Historia de la Iglesia de Nuestra Señora de Belén en Antigua Guatemala
El Santo Hermano Pedro, originario de Tenerife, España, llegó a Guatemala en 1651. Años después, tuvo el deseo de construir un hospital para convalecientes y el 9 de julio de 1666 solicitó al Ayuntamiento de Antigua un terreno conocido como Prado de las Lecheras o Llano del Matadero. El 20 de agosto de ese mismo año, el gobierno local aprobó su petición, lo que permitió al Hermano Pedro iniciar la construcción de la Iglesia y el Convento de Nuestra Señora de Belén.
A lo largo de su vida, el Hermano Pedro fue admirado por su humildad y generosidad, lo que le valió el apoyo de muchos habitantes de la ciudad. Uno de ellos fue Rodrigo de Arias Maldonado, quien renunció a un título de nobleza para unirse a la causa de Pedro. Con el tiempo, Maldonado se convirtió en Fray Rodrigo de la Cruz y fue nombrado prelado de la congregación betlemita en 1668, poco después de la inauguración del templo de Nuestra Señora de Belén.

La iglesia y el convento no solo fueron centros de atención a los enfermos, sino también sitios de profundo significado religioso. La fachada del templo, de estilo sobrio, destaca por sus hornacinas que albergan imágenes religiosas, incluyendo representaciones de la Sagrada Familia y la Natividad, temas recurrentes en la devoción del Hermano Pedro.
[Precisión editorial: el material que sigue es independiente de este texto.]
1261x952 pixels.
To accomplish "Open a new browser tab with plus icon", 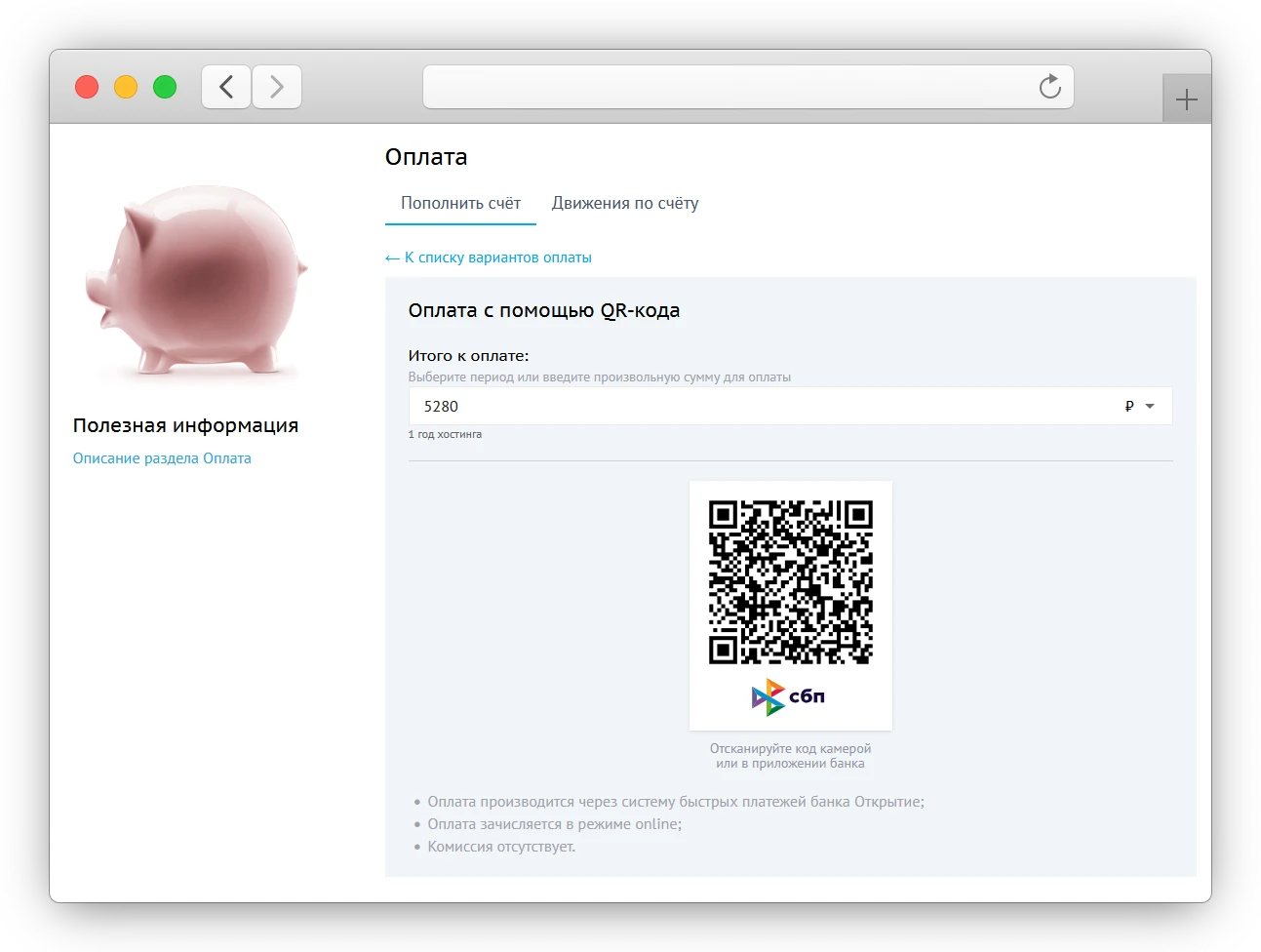I will click(1186, 98).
En la parte central de la fachada se encuentra una imagen del Niño Dios, que forma parte del ornamento que enriquece la estructura arquitectónica.
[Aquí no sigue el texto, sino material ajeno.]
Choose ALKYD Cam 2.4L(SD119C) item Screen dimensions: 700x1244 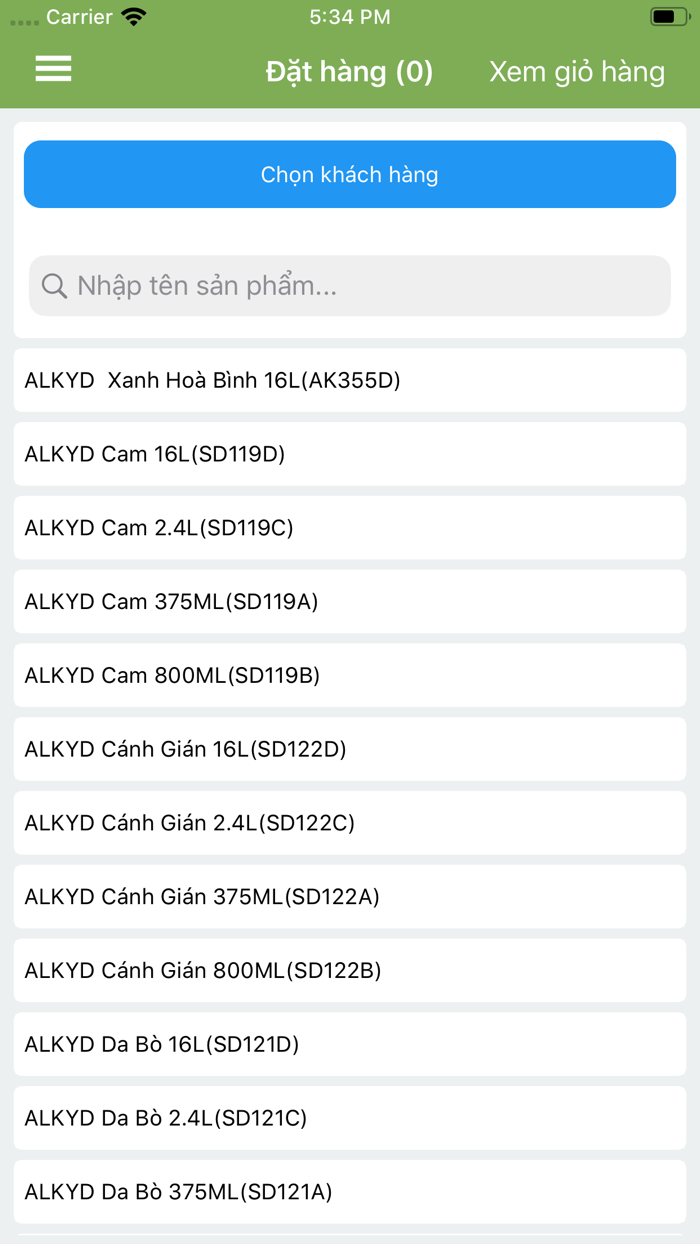[x=349, y=528]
Los usos que ha tenido el templo
Durante su larga historia, el templo ha tenido diversos usos. Entre 1852 y 1873, estuvo ocupado por un grupo de monjes capuchinos. Posteriormente, en 1934, la iglesia y el convento fueron utilizados como aserradero y, con el tiempo, una parte de sus instalaciones se convirtió en posada. A pesar de estos cambios, la estructura original se mantiene, siendo un ejemplo de la arquitectura religiosa colonial en Guatemala.
¿Cómo es el lugar?
En el interior del convento se encuentra un claustro, donde resalta una fuente octogonal que, según el historiador Luis Luján Muñoz, refleja la elegancia de las fuentes típicas de Antigua Guatemala. Esta fuente es un símbolo de la sobriedad que caracteriza tanto al convento como a la iglesia, en consonancia con la vida sencilla del religioso.
El templo también tiene una conexión directa con la vida del Hermano Pedro, quien falleció en 1667 y fue enterrado en el Templo de San Francisco, también en Antigua Guatemala. Su legado ha perdurado a lo largo de los siglos, y el conjunto de Nuestra Señora de Belén sigue siendo un lugar de devoción y reflexión.

Frente a la iglesia se encuentra un pequeño parque con una estatua en honor al Hermano Pedro, un espacio ideal para la contemplación y el descanso. Actualmente, el Instituto de Hermanas Bethlemitas se encarga de su administración y mantiene en pie tanto la iglesia como el convento. A lo largo de los años, se han realizado diversas obras de restauración para preservar este importante patrimonio arquitectónico y religioso de Guatemala.